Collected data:

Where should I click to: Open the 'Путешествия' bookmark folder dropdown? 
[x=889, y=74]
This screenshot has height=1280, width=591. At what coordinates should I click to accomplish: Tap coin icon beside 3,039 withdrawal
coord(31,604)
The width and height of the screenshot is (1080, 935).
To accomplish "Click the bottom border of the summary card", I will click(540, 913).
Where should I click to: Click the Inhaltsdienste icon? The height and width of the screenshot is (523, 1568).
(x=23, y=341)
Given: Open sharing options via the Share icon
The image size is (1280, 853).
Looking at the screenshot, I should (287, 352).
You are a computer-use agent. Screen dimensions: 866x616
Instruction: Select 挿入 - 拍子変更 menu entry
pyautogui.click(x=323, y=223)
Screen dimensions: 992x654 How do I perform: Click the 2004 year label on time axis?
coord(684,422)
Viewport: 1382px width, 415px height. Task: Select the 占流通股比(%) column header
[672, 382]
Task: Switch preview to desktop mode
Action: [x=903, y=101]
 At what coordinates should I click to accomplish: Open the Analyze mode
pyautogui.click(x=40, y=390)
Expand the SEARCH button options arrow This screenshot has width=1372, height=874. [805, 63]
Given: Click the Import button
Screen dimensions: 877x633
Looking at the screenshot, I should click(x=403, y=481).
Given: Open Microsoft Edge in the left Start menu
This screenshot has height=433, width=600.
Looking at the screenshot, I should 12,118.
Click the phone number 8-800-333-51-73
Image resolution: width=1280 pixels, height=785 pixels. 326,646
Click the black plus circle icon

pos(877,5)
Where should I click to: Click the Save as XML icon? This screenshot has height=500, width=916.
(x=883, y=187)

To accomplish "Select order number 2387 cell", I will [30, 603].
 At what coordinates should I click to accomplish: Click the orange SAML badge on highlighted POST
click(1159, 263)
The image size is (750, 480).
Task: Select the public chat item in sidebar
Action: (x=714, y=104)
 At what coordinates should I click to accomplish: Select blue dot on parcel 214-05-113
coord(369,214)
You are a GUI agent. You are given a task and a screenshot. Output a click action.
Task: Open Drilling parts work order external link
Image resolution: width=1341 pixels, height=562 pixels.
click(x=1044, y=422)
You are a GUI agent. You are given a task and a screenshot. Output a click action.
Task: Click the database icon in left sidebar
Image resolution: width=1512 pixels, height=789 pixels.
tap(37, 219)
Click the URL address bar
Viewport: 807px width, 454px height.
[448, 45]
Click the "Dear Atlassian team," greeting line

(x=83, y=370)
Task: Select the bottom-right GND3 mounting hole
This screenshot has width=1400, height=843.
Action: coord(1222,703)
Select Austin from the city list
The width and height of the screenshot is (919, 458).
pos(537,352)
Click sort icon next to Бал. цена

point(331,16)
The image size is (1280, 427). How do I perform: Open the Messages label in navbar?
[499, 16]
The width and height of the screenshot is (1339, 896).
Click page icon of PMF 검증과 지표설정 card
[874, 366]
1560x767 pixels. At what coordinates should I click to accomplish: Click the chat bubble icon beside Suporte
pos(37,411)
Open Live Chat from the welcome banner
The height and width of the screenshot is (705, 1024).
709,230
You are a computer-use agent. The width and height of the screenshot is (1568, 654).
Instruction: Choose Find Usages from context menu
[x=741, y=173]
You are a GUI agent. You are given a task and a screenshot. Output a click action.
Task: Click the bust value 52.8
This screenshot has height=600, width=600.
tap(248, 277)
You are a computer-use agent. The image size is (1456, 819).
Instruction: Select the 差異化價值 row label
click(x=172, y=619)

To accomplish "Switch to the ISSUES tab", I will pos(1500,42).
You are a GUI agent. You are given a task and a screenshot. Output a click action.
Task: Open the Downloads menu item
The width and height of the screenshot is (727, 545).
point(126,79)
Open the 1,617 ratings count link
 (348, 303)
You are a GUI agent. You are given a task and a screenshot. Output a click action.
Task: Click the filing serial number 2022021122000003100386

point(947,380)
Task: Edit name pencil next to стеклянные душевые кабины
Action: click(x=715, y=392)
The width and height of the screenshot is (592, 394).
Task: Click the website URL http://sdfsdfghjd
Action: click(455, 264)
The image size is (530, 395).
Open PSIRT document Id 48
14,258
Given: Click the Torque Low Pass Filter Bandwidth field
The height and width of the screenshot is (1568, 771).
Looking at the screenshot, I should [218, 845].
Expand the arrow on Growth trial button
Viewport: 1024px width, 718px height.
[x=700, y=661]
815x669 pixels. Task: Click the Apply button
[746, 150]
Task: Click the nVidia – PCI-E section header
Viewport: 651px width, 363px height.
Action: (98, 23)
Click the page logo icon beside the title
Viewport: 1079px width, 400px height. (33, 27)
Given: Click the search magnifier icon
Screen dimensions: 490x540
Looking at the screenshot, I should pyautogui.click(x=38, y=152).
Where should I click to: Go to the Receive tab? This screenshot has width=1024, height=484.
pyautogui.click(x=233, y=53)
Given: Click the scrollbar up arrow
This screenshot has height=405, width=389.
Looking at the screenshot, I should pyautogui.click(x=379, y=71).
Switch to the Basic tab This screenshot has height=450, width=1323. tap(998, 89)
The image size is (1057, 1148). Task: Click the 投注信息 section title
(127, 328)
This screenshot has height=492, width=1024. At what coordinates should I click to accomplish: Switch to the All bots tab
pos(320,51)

PROBLEM TO SOLVE:
Print exactly the line containing "The image size is (1057, 1148)." and every line after it through the end of the records above, and nothing else.

THE ANSWER:
The image size is (1057, 1148). Task: Click the 投注信息 section title
(127, 328)
This screenshot has height=492, width=1024. At what coordinates should I click to accomplish: Switch to the All bots tab
pos(320,51)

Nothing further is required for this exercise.